#### Study text:
---+---

Coauthor of The Poetic Species, Edward O. Wilson (June 10, 1929 – December 26, 2021) was an American biologist, researcher, theorist, naturalist, and author of the New York Times bestsellers The Social Conquest of Earth and Anthill: A Novel, as well as the Pulitzer Prize–winning On Human Nature and (with Bert Hölldobler) The Ants. For his contributions in science and conservation, he received more than 100 awards from around the world.
Coauthor of The Poetic Species, Robert Hass has served as United States Poet Laureate and as a Chancellor of the Academy of American Poets. He has published many books of poetry, including Time and Materials, winner of both the Pulitzer Prize and the National Book Award, and What Light Can Do: Essays on Art, Imagination, and the Natural World, winner of the PEN/Diamonstein-Spielvogel Award. Awarded the MacArthur “Genius” Fellowship, the National Book Critics Circle Award (twice), and the Yale Younger Poets Prize, Hass is co-founder of River of Words, an environmental education program for children, and a professor of English at the University of California at Berkeley.
Robert Hass was born in 1941 in San Francisco. He served as US Poet Laureate in 1995-97. His many awards include a Pulitzer Prize and a National Book Award for Time and Materials (2007), and the National Book Critics Circle Award for Sun Under Wood (1996). His first collection Field Guide was selected by Stanley Kunitz for the Yale Younger Poets Series in 1973. His latest book of poetry is The Apple Trees at Olema: New & Selected Poems (Ecco, USA, 2010; Bloodaxe Books, UK, 2011). Hass also worked with Czeslaw Milosz to translate a dozen books of Milosz's poetry, including Treatise on Poetry and, most recently, A Second Space. His translations of the Japanese haiku masters have been collected in The Essential Haiku: Versions of Basho, Buson, and Issa. His books of essays include Twentieth Century Pleasures: Prose on Poetry (1984) and Now and Then: The Poet's Choice Columns (2007). He lives in northern California with his wife, the poet Brenda Hillman, and teaches at the University of California at Berkeley.

---+---

#### What you need to do:
A: Rewrite part of the biographies, beginning at the words "Coauthor of The Poetic Species, Robert" and stopping after "English at the University of California at Berkeley.", with "children" changed to "young people".
B: Using the biographies, decide whether each statement agrees with the text. Answer yes or no and quote the deciding words. (i) Edward O. Wilson received more than 100 awards for his work. (ii) Robert Hass's first collection was Sun Under Wood. (iii) Robert Hass lives in southern California.
C: According to the biographies, with whom did Robert Hass work to translate a dozen books of poetry?

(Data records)
---+---

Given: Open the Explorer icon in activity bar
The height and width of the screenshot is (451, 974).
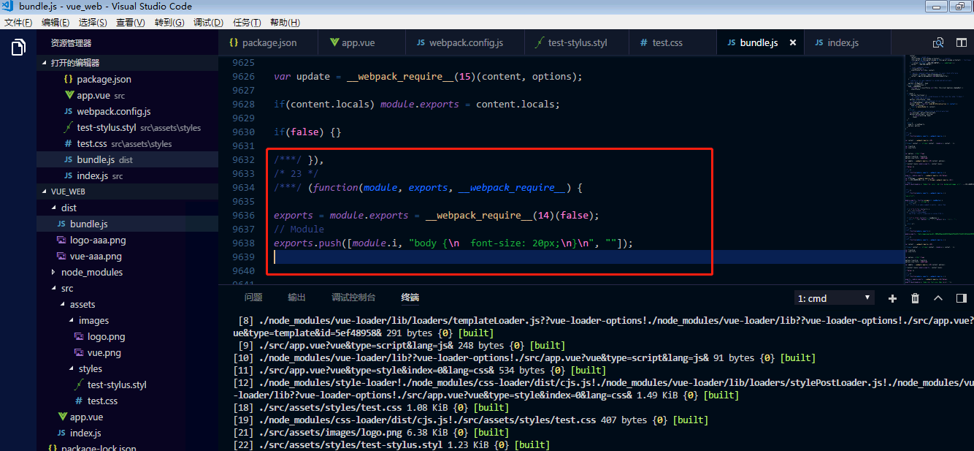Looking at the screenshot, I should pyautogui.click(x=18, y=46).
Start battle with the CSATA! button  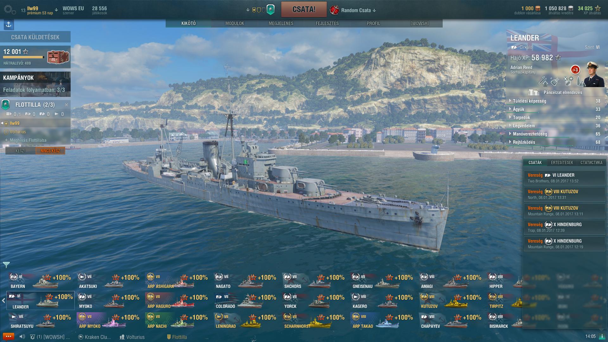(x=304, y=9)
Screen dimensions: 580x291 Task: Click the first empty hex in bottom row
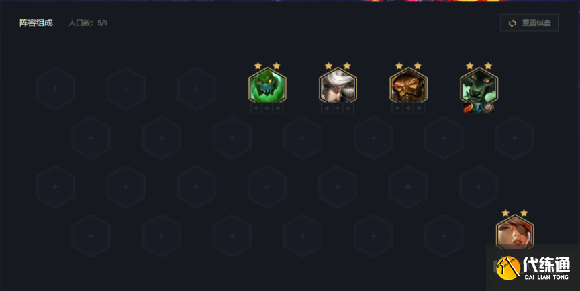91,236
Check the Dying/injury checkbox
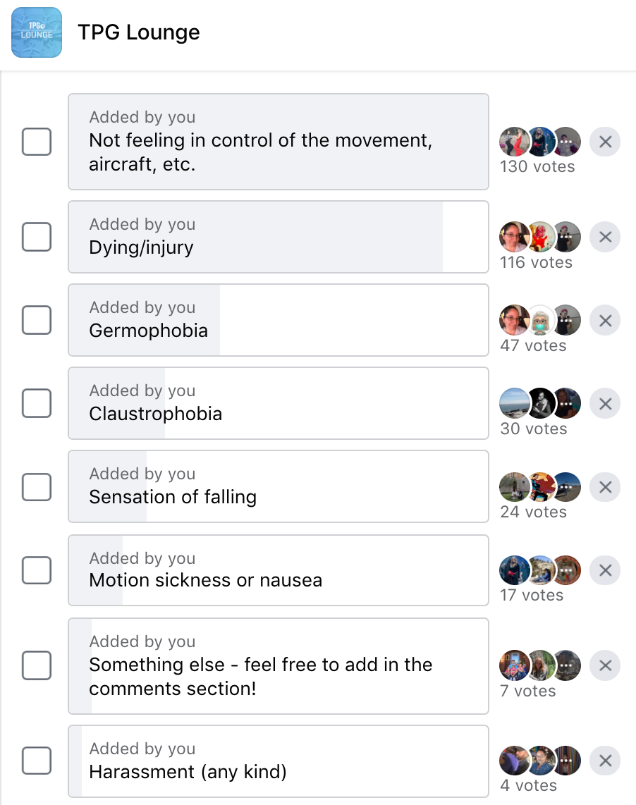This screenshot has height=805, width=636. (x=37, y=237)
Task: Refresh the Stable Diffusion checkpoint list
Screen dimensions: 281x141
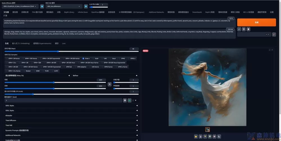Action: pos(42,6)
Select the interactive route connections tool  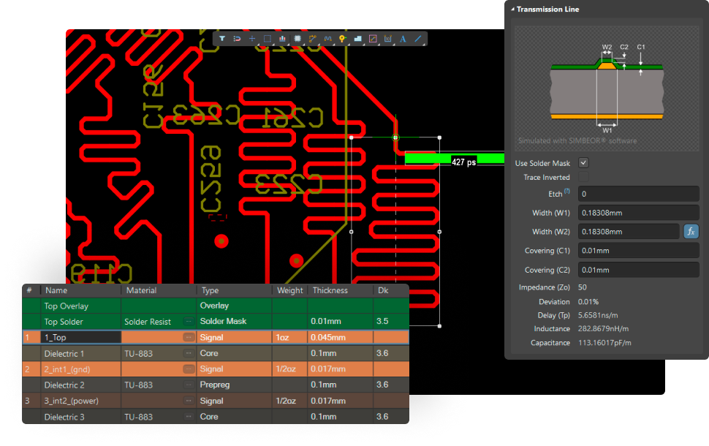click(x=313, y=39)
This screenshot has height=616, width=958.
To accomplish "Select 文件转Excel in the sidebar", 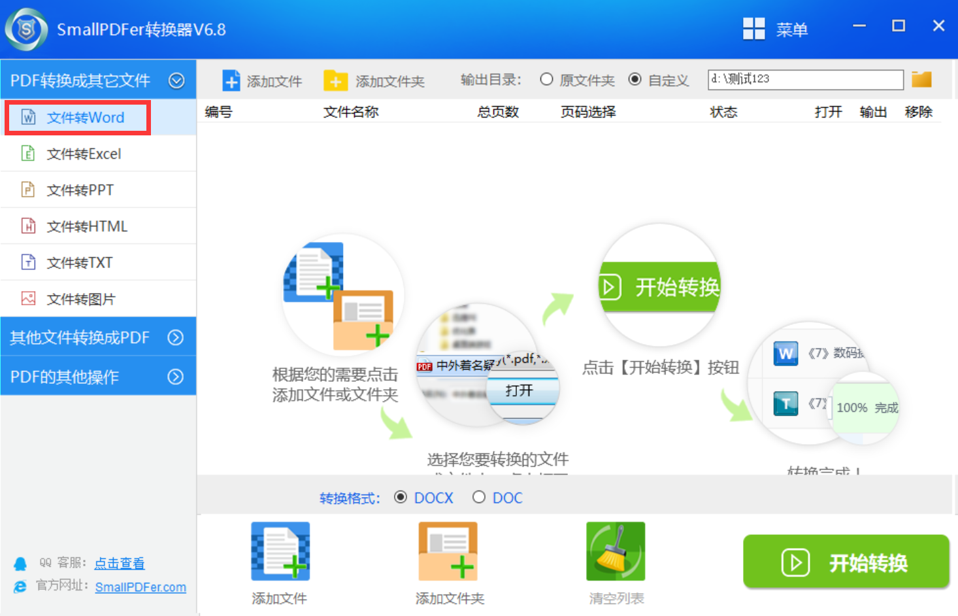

---+---

#### Answers to this exercise:
A:
Coauthor of The Poetic Species, Robert Hass has served as United States Poet Laureate and as a Chancellor of the Academy of American Poets. He has published many books of poetry, including Time and Materials, winner of both the Pulitzer Prize and the National Book Award, and What Light Can Do: Essays on Art, Imagination, and the Natural World, winner of the PEN/Diamonstein-Spielvogel Award. Awarded the MacArthur “Genius” Fellowship, the National Book Critics Circle Award (twice), and the Yale Younger Poets Prize, Hass is co-founder of River of Words, an environmental education program for young people, and a professor of English at the University of California at Berkeley.

B:
(i) Yes: "he received more than 100 awards from around the world."
(ii) No: "His first collection Field Guide was selected by Stanley Kunitz for the Yale Younger Poets Series in 1973."
(iii) No: "He lives in northern California with his wife, the poet Brenda Hillman"

C: Czeslaw Milosz